[SUPPLIED RECORDS Boundary: Start]

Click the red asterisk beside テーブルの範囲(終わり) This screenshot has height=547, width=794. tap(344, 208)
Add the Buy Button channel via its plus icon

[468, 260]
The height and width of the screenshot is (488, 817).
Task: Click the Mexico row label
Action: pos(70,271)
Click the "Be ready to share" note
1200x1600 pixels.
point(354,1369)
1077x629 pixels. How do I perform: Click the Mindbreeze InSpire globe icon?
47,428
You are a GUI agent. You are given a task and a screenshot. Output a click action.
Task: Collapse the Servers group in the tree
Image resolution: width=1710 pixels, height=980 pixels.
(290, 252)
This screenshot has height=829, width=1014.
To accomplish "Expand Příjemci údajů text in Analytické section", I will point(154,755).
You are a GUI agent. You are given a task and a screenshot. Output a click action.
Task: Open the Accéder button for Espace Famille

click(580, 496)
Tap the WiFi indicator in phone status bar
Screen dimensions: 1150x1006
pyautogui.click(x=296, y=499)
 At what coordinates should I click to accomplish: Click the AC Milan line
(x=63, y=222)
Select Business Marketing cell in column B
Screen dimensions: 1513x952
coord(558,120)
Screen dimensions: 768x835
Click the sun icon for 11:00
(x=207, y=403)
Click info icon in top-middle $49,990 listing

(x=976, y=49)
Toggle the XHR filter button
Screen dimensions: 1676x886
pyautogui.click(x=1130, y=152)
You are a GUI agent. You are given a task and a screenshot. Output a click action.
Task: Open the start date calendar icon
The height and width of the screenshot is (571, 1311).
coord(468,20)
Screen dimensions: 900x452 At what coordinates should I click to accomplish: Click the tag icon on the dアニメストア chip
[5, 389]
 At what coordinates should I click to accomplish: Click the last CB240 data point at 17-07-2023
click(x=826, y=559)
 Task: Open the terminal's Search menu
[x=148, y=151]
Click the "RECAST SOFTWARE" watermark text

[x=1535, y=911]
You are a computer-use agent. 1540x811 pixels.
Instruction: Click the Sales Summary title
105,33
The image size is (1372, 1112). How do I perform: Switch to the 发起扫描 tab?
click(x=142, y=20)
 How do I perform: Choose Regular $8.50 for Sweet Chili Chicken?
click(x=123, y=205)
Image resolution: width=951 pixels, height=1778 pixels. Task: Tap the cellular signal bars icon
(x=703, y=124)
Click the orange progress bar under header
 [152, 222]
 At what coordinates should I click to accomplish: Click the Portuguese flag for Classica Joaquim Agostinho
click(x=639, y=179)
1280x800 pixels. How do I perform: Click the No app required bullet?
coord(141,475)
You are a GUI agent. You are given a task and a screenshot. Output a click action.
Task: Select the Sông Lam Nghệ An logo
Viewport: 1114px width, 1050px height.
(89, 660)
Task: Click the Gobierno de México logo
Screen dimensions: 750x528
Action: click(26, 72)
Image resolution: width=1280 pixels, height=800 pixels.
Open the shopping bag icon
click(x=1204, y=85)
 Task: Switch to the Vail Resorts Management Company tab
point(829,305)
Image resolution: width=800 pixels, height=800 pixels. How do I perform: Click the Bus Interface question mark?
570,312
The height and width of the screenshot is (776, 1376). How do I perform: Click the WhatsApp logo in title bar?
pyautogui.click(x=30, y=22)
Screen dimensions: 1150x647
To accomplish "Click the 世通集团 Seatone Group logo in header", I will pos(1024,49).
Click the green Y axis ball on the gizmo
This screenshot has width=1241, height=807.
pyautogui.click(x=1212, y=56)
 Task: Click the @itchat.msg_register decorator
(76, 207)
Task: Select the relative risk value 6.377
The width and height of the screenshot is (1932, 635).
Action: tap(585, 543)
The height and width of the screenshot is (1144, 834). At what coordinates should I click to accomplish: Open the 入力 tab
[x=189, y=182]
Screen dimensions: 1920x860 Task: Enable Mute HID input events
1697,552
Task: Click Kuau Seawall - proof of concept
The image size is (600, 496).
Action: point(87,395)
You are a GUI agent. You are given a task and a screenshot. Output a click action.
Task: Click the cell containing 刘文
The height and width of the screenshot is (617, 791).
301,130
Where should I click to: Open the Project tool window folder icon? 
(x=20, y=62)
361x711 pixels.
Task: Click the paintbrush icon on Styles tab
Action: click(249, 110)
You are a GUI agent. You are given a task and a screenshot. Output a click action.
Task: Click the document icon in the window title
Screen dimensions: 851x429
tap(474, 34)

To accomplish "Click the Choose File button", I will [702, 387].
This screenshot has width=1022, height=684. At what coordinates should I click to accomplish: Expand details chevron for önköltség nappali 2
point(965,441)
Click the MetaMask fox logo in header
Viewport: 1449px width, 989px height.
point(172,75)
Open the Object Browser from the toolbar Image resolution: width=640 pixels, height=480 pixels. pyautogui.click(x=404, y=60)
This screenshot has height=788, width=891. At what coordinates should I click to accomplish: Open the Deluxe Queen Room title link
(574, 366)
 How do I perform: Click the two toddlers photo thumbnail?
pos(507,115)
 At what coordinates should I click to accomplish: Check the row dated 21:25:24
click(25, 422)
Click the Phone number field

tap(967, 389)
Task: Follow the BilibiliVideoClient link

[SUPPLIED RECORDS Boundary: End]

* **DIRECTIONS**:
Quote the data above in full, changing nothing.

* **YOUR SOLUTION**:
Click the red asterisk beside テーブルの範囲(終わり) This screenshot has height=547, width=794. tap(344, 208)
Add the Buy Button channel via its plus icon

[468, 260]
The height and width of the screenshot is (488, 817).
Task: Click the Mexico row label
Action: pos(70,271)
Click the "Be ready to share" note
1200x1600 pixels.
point(354,1369)
1077x629 pixels. How do I perform: Click the Mindbreeze InSpire globe icon?
47,428
You are a GUI agent. You are given a task and a screenshot. Output a click action.
Task: Collapse the Servers group in the tree
Image resolution: width=1710 pixels, height=980 pixels.
(290, 252)
This screenshot has height=829, width=1014.
To accomplish "Expand Příjemci údajů text in Analytické section", I will point(154,755).
You are a GUI agent. You are given a task and a screenshot. Output a click action.
Task: Open the Accéder button for Espace Famille

click(580, 496)
Tap the WiFi indicator in phone status bar
Screen dimensions: 1150x1006
pyautogui.click(x=296, y=499)
 At what coordinates should I click to accomplish: Click the AC Milan line
(x=63, y=222)
Select Business Marketing cell in column B
Screen dimensions: 1513x952
coord(558,120)
Screen dimensions: 768x835
Click the sun icon for 11:00
(x=207, y=403)
Click info icon in top-middle $49,990 listing

(x=976, y=49)
Toggle the XHR filter button
Screen dimensions: 1676x886
pyautogui.click(x=1130, y=152)
You are a GUI agent. You are given a task and a screenshot. Output a click action.
Task: Open the start date calendar icon
The height and width of the screenshot is (571, 1311).
coord(468,20)
Screen dimensions: 900x452 At what coordinates should I click to accomplish: Click the tag icon on the dアニメストア chip
[5, 389]
 At what coordinates should I click to accomplish: Click the last CB240 data point at 17-07-2023
click(x=826, y=559)
 Task: Open the terminal's Search menu
[x=148, y=151]
Click the "RECAST SOFTWARE" watermark text

[x=1535, y=911]
You are a computer-use agent. 1540x811 pixels.
Instruction: Click the Sales Summary title
105,33
The image size is (1372, 1112). How do I perform: Switch to the 发起扫描 tab?
click(x=142, y=20)
 How do I perform: Choose Regular $8.50 for Sweet Chili Chicken?
click(x=123, y=205)
Image resolution: width=951 pixels, height=1778 pixels. Task: Tap the cellular signal bars icon
(x=703, y=124)
Click the orange progress bar under header
 [152, 222]
 At what coordinates should I click to accomplish: Click the Portuguese flag for Classica Joaquim Agostinho
click(x=639, y=179)
1280x800 pixels. How do I perform: Click the No app required bullet?
coord(141,475)
You are a GUI agent. You are given a task and a screenshot. Output a click action.
Task: Select the Sông Lam Nghệ An logo
Viewport: 1114px width, 1050px height.
(89, 660)
Task: Click the Gobierno de México logo
Screen dimensions: 750x528
Action: click(26, 72)
Image resolution: width=1280 pixels, height=800 pixels.
Open the shopping bag icon
click(x=1204, y=85)
 Task: Switch to the Vail Resorts Management Company tab
point(829,305)
Image resolution: width=800 pixels, height=800 pixels. How do I perform: Click the Bus Interface question mark?
570,312
The height and width of the screenshot is (776, 1376). How do I perform: Click the WhatsApp logo in title bar?
pyautogui.click(x=30, y=22)
Screen dimensions: 1150x647
To accomplish "Click the 世通集团 Seatone Group logo in header", I will pos(1024,49).
Click the green Y axis ball on the gizmo
This screenshot has width=1241, height=807.
pyautogui.click(x=1212, y=56)
 Task: Click the @itchat.msg_register decorator
(76, 207)
Task: Select the relative risk value 6.377
The width and height of the screenshot is (1932, 635).
Action: tap(585, 543)
The height and width of the screenshot is (1144, 834). At what coordinates should I click to accomplish: Open the 入力 tab
[x=189, y=182]
Screen dimensions: 1920x860 Task: Enable Mute HID input events
1697,552
Task: Click Kuau Seawall - proof of concept
The image size is (600, 496).
Action: point(87,395)
You are a GUI agent. You are given a task and a screenshot. Output a click action.
Task: Click the cell containing 刘文
The height and width of the screenshot is (617, 791).
301,130
Where should I click to: Open the Project tool window folder icon? 
(x=20, y=62)
361x711 pixels.
Task: Click the paintbrush icon on Styles tab
Action: click(249, 110)
You are a GUI agent. You are given a task and a screenshot. Output a click action.
Task: Click the document icon in the window title
Screen dimensions: 851x429
tap(474, 34)

To accomplish "Click the Choose File button", I will [702, 387].
This screenshot has width=1022, height=684. At what coordinates should I click to accomplish: Expand details chevron for önköltség nappali 2
point(965,441)
Click the MetaMask fox logo in header
Viewport: 1449px width, 989px height.
point(172,75)
Open the Object Browser from the toolbar Image resolution: width=640 pixels, height=480 pixels. pyautogui.click(x=404, y=60)
This screenshot has height=788, width=891. At what coordinates should I click to accomplish: Open the Deluxe Queen Room title link
(574, 366)
 How do I perform: Click the two toddlers photo thumbnail?
pos(507,115)
 At what coordinates should I click to accomplish: Check the row dated 21:25:24
click(25, 422)
Click the Phone number field

tap(967, 389)
Task: Follow the BilibiliVideoClient link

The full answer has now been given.